- Born: 1 April 1954
- Died: 20 October 2014 (aged 60) Ubud, Bali
- Cause of death: Murder
- Citizenship: United Kingdom; Australia;
- Spouse: Julaikah Noor Aini ​(m. 1989)​
- Children: 4

= Robert Kevin Ellis =

British-Australian businessman (1954–2014)

Robert Kevin Ellis was a British-Australian millionaire businessman who was murdered in Bali in 2014. His wife later confessed to having organised his murder.

==Life and career==
Ellis spent his early life in Ōtara, New Zealand. He was raised there alongside his three siblings. He later moved to Australia. He met Julaikah Noor Aini in 1986 and they were married in 1989. They had two children, in addition to the two children from Ellis' former marriage.

The couple owned several businesses in Jakarta and Balo, including the telecommunications company PT Masindo Utama Nusantara and a diving company called Blue Fin.

==Murder==
On 21 October 2014, Ellis' body was found wrapped in plastic and dumped in a ditch alongside a rice field. His throat had been slashed.

Forensics searched the couple's villa and car, finding a small amount of blood. Police found Aini watching television, and she did not seem shocked when police notified her that her husband's body had been found.

Aini confessed to organising the murder and hiring her maid's boyfriend Adrianus Ngongo to murder Ellis. She claimed that he was killed because he kept her in a state of poverty and refused to give her more than a $19 per month allowance.
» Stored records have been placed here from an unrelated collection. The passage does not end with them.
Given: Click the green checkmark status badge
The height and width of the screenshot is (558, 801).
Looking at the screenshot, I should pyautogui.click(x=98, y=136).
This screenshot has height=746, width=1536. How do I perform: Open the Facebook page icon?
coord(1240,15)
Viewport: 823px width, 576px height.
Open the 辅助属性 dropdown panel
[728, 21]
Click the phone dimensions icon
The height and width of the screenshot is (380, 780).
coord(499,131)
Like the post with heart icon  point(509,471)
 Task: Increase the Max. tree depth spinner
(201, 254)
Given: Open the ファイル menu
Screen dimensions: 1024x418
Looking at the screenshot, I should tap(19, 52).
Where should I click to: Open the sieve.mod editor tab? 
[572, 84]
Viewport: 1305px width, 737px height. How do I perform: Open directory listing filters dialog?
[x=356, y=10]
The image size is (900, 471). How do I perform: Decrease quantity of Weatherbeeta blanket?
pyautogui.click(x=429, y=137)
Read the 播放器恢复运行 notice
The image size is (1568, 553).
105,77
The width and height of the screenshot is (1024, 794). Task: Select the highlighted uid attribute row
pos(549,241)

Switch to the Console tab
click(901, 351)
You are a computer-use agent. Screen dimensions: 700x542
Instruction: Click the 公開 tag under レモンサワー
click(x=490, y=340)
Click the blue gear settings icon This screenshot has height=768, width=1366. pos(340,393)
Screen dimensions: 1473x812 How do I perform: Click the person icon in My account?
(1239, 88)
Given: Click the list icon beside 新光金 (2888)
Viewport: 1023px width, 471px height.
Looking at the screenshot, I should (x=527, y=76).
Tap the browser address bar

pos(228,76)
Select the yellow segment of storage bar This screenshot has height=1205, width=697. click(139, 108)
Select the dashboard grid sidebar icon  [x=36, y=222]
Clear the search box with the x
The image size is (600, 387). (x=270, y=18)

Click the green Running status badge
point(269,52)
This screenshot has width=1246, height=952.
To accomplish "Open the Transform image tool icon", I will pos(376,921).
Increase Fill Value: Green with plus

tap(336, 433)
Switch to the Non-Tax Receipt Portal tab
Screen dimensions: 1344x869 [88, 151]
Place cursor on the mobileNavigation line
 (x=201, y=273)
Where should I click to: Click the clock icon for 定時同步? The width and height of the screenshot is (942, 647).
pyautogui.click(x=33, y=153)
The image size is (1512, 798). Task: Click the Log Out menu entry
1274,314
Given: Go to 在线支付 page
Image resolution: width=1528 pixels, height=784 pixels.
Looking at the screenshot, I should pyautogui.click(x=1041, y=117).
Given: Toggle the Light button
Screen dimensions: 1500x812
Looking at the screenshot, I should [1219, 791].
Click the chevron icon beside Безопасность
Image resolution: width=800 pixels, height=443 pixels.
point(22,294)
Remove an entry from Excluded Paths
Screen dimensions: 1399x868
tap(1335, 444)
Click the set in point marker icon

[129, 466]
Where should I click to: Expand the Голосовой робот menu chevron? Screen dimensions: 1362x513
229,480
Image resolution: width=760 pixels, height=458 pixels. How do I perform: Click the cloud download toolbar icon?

She also claimed that he had cheated on her and withheld sex.

Police arrested Adrianus Ngongo, who was carrying his share of the $A14,000 Aini had paid him and four accomplices for the murder. Police also arrested two maids who had kept the family's pet dogs quiet during the murder, before helping to clean up and move the body.

Aini was sentenced to 12 years in prison. Of the five men hired to commit the murder, three received 12-year prison sentences, and two received 15-year prison sentences.